### Work order
Extract the records in full, leaving every picture out.

━━━

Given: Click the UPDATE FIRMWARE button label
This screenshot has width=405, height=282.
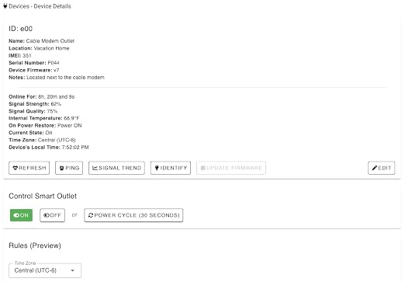Looking at the screenshot, I should 234,168.
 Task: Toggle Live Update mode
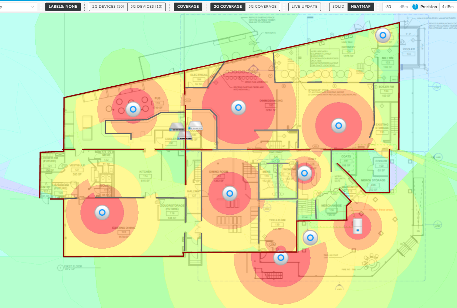(304, 7)
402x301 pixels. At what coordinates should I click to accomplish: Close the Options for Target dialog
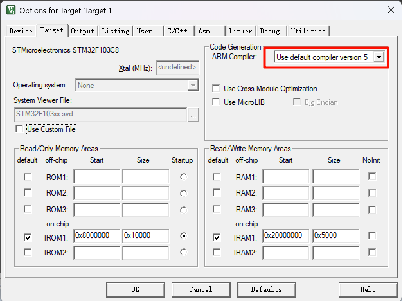pyautogui.click(x=391, y=10)
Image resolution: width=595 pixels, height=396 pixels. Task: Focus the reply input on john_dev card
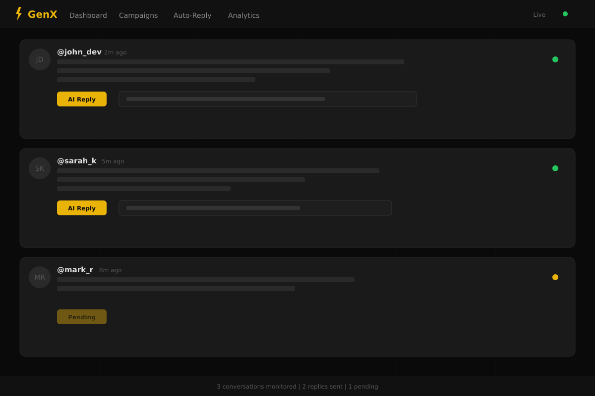tap(268, 99)
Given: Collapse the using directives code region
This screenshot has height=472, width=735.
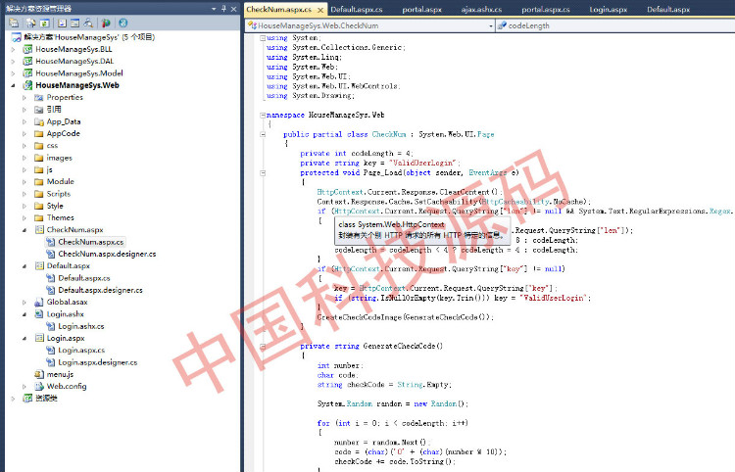Looking at the screenshot, I should coord(261,38).
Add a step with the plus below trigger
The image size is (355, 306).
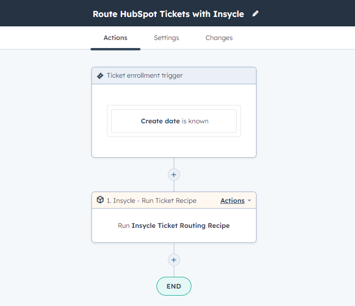tap(174, 175)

━━━

### Your response
Given: Click the UPDATE FIRMWARE button label
This screenshot has width=405, height=282.
Looking at the screenshot, I should 234,168.
 Task: Toggle Live Update mode
(304, 7)
402x301 pixels. At what coordinates should I click to accomplish: Close the Options for Target dialog
pyautogui.click(x=391, y=10)
Image resolution: width=595 pixels, height=396 pixels. Task: Focus the reply input on john_dev card
tap(268, 99)
Given: Collapse the using directives code region
This screenshot has height=472, width=735.
Looking at the screenshot, I should coord(261,38).
Add a step with the plus below trigger
The image size is (355, 306).
tap(174, 175)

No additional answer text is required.